Status Of Cheap El Al Tickets ‘Unclear’


After initially saying El Al would honor bargain-basement fares purchased online through an error on Monday, a spokeswoman Tuesday did an about-face and said the airline was looking into the matter.

"It's unclear," said Sheryl Stein. "We'll know more tomorrow."

The cheap fares, initially seen as a promotion, led thousands of hopeful travelers to sites such as Orbitz and Expedia after a tip from the bargain-hunter site Dan's Deals.

Bethany Mandel and her husband, Seth, of Washington Heights had planned on a vacation in February but never dreamed it could be to Israel.

“We couldn’t afford it,” Mandel, 26, said. “I have enough miles [airline loyalty points] for a domestic flight, but not enough to fly overseas.”

But while working Monday as the social media manager for Commentary Magazine, Mandel said the bargain-hunter site Dan’s Deals tweeted a link about a sale at El Al. She said she didn’t find the sale at Orbitz but found it at Expedia. After conferring with her husband, an editor at Commentary, she booked two nine-day round-trip tickets in February at a total cost of $700.

Mandel said she then contacted a friend who is planning to be married in Israel later this year and that she booked flights for her wedding party. On Twitter, Dr. Mike Cohen, who lives in Israel, said he paid $186 plus tax for flights to the United States in November and January.

Sheryl Stein said Monday that it was a third-party mistake and that all of the tickets will be honored. “When any airline files fares, they get filed to an outside company who posts the fares,” she said. “We filed our fares, and the outside company neglected to add in the fuel surcharges. The mistake was theirs, not ours.”

Mandel said via Twitter that when she called an El Al representative, she was told the flight would be honored. “The agent said ‘oh wow…’ when she saw what we paid.”

The incident sparked a debate on Jewish ethics with some saying it is not permissible to benefit from a company’s error.

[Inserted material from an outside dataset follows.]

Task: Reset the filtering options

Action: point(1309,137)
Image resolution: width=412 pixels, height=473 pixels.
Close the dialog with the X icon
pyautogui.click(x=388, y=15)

Commenters on the VIN site story cited the Talmudic concept of Mekach Taut, or deriving a benefit from a contract with a flawed understanding by one of the parties, which the sages prohibited.

On his Facebook page Meir Weingarten, president of Ariel Tours, noted that “Hillel taught the convert 'do unto others what you want others to do unto you.' Think about your own life. If you made a costly error how would you like others to act? Are we acting in the same way?”